Antoine watched Mars while his wife was leaving him, and he watched Mars while his kids were packing up, and he watched Mars, sometimes, while he was brushing his forelock thirty times or when he was folding his socks. He bought socks in twelve-packs, in twelve-packs of twelve-packs.
It was some time before he realized that there was another occupant next to him in the men’s room, also standing at the mirror, and Antoine could feel, as he had in these days of sleeplessness, a certain belated perception cresting, and the perception expressed itself in language but not in a phrase that fulfilled a social obligation like “Hey, how are you doing?” Rob understood, in this phase of language failure, long after lips and pharynx and larynx had begun assembling themselves into the preliminary words of a sentence, that it would be a good thing to say something sociable to his superior Vance Gibraltar, who ordinarily did not grace the men’s room with his presence, although there were certain legendary stories about the kind of unselfconscious and performative shitting that Gibraltar had enacted there when he was a younger and more arrogant employee.
Gibraltar too was surprised to reckon with another life-form here in the restroom. Rob could see his boss, who reminded him of his father, if only in his capacity to withhold most kindness, looking at his, Rob’s, hair.
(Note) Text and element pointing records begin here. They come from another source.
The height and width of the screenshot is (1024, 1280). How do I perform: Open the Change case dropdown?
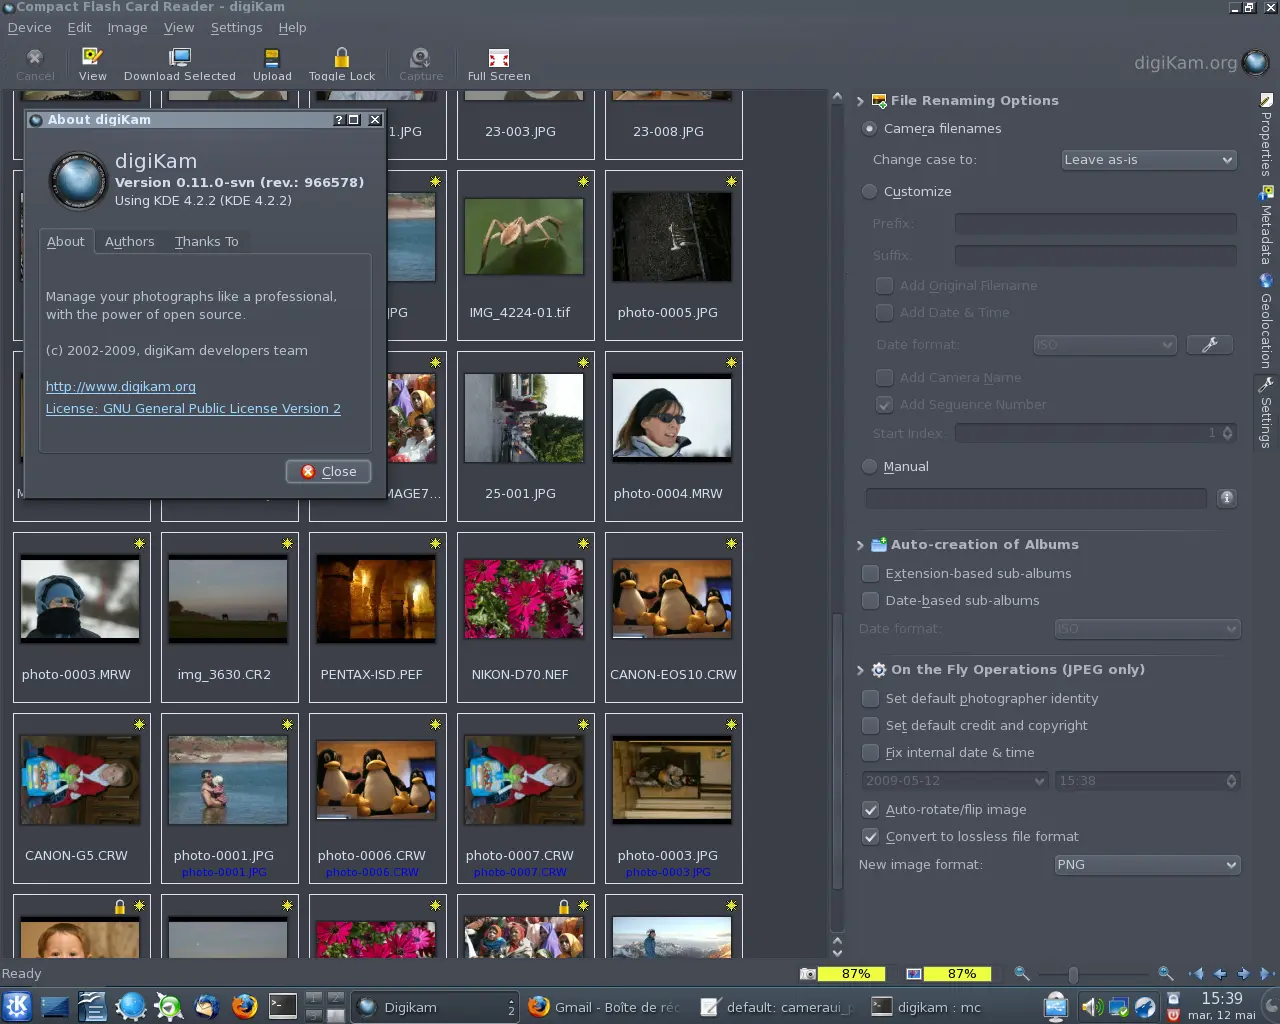coord(1148,159)
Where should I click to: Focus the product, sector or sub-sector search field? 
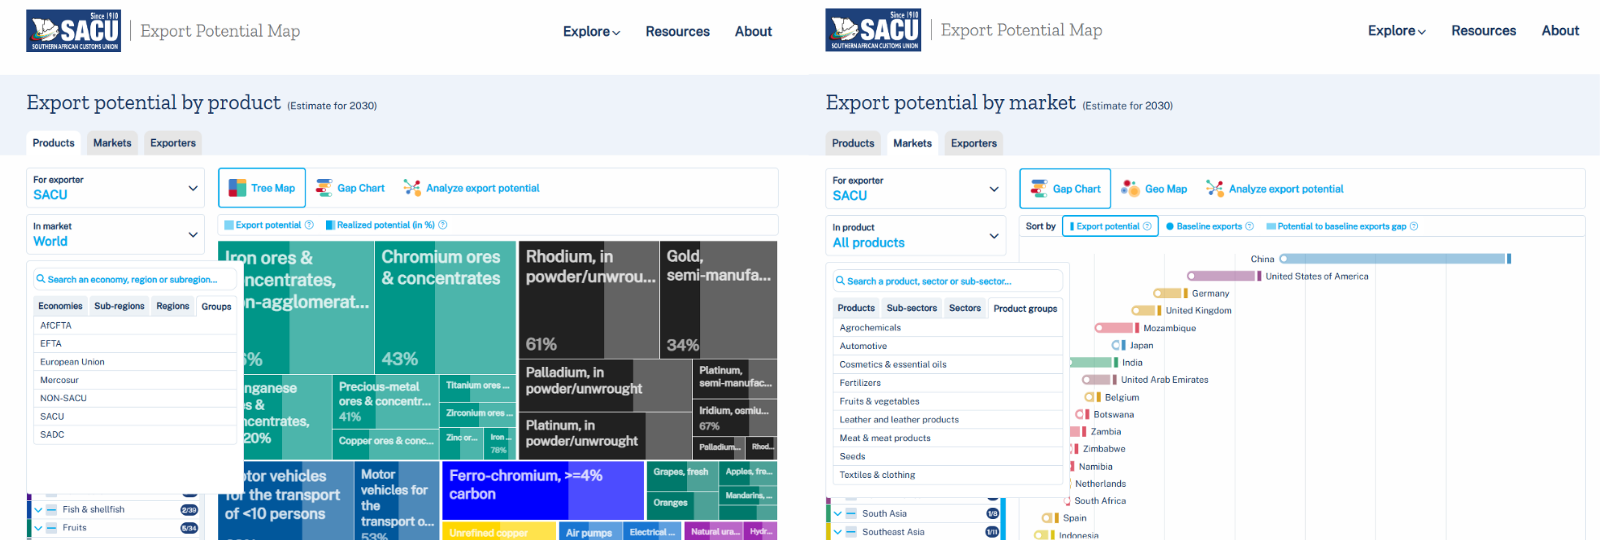(950, 281)
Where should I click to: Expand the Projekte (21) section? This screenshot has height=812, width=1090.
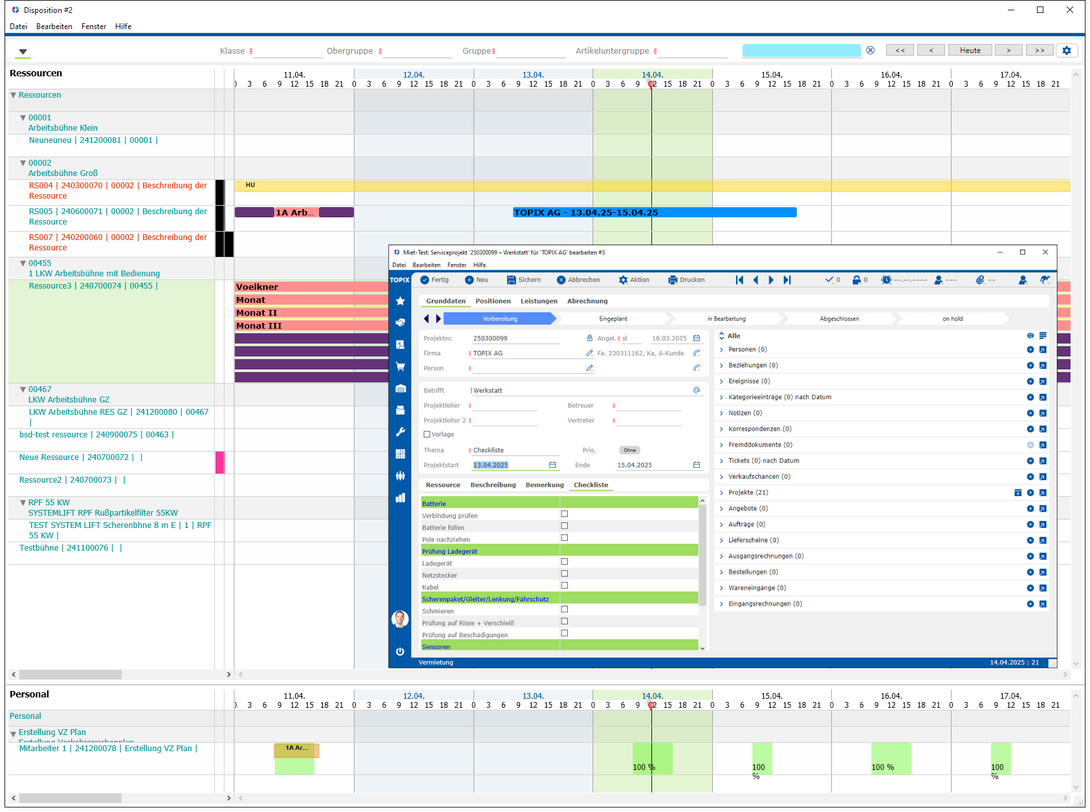click(722, 492)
Antoine could feel that in some way his upcoming performance review would touch on the issue of his hair. If Rob could just improve his hairstyle, then it seemed Gibraltar would support him again, and yet Rob believed with nearly evangelical certitude that his hair was just how it was. Even if Gibraltar sent him tomorrow to the overcrowded office of unemployment, so that Rob would be back in Kentucky living in a trailer behind his mother’s house, writing computer programs for video-gaming simulations, even then Gibraltar would not leave off Rob’s brushing-up of the forelock. But how long, exactly, had he been standing here, having this thought, and how much of it had he actually verbalized to the back-channel kingmaker of NASA?
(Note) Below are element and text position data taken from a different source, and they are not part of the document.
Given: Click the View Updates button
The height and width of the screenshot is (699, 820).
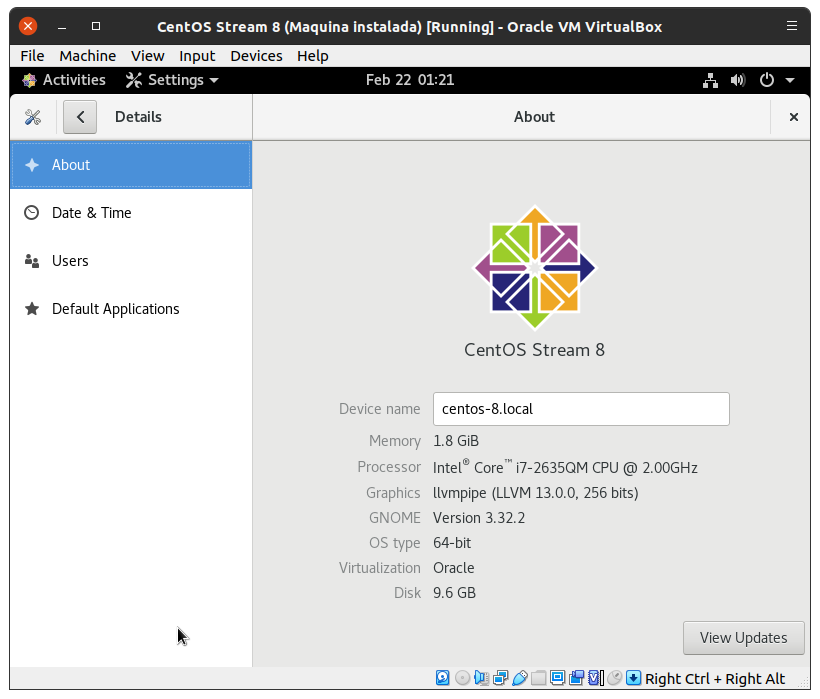Looking at the screenshot, I should pos(743,637).
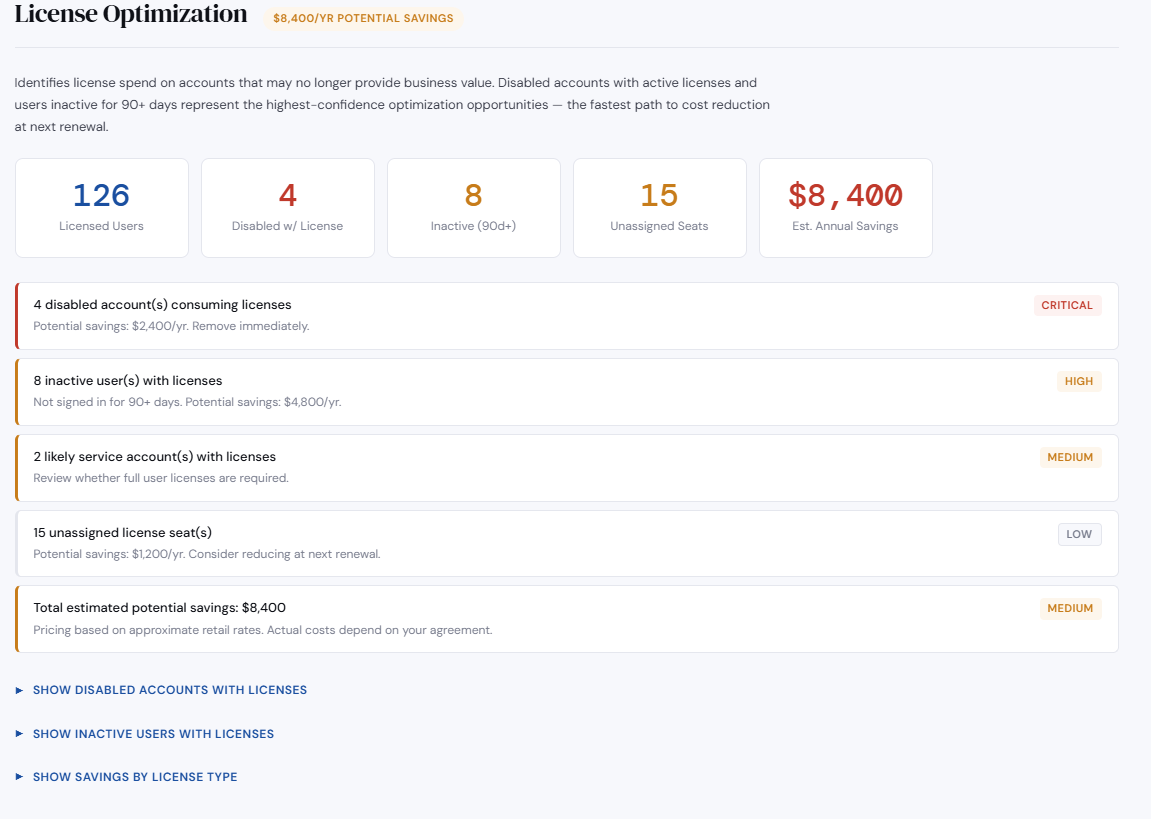
Task: Select the Unassigned Seats stat card
Action: (659, 207)
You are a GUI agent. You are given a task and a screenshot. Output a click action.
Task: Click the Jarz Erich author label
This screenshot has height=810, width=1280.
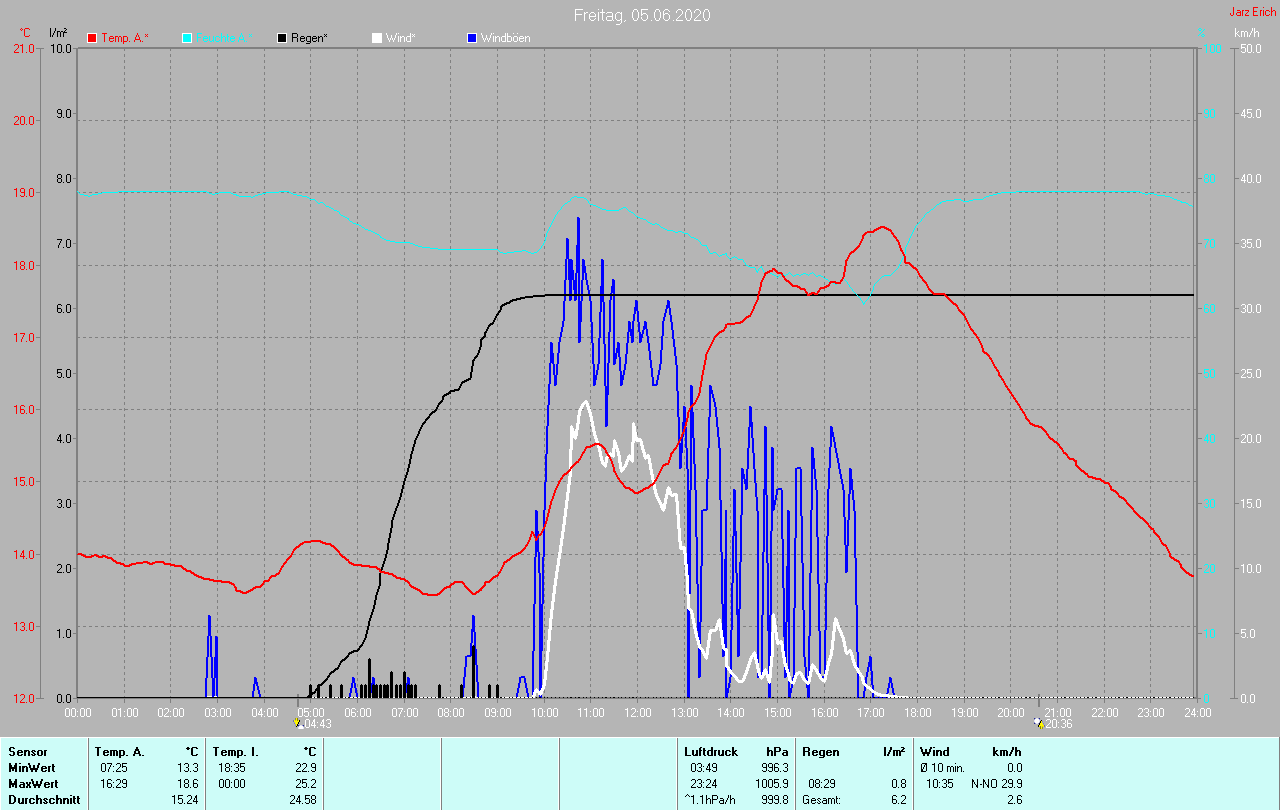click(x=1252, y=12)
“I had a thought,” Rob said. At a minimum.
“They’re in short supply,” Gibraltar observed.
“Maybe it was several short thoughts. In sequence.”
Antoine, impervious to hurt, or so attenuated by sleeplessness that he could have withstood any array of taunts and scarcely remembered to worry, stopped for a moment to consider the teardrop shape of a certain puddle of water on the counter before him, and then he listened astonished as the thought, which he had not yet fully admitted to himself, began to form in the air.
“Have we completely considered whether Jed is filming that bank of monitors for a reason?”
“We’ve considered many things,” Gibraltar said, reaching some fingers behind his front teeth to ensnare a particle. “The man is ill. He’s probably reduced to some proto-hominid condition where he is too stupid to figure out how to eject himself. He’s not in a place where he’s able to make creative decisions about his video feed.”
“How do you know?” Rob said, warming to the argument in turn. “How do you know that this is not some symbolic repository of mission information, gleaned from his earlier life, lingering in him, a part of him that is able to make these signifying decisions, in an automatic way, so that they can be interpreted by us, as direct communication, communication that might affect the reentry process?”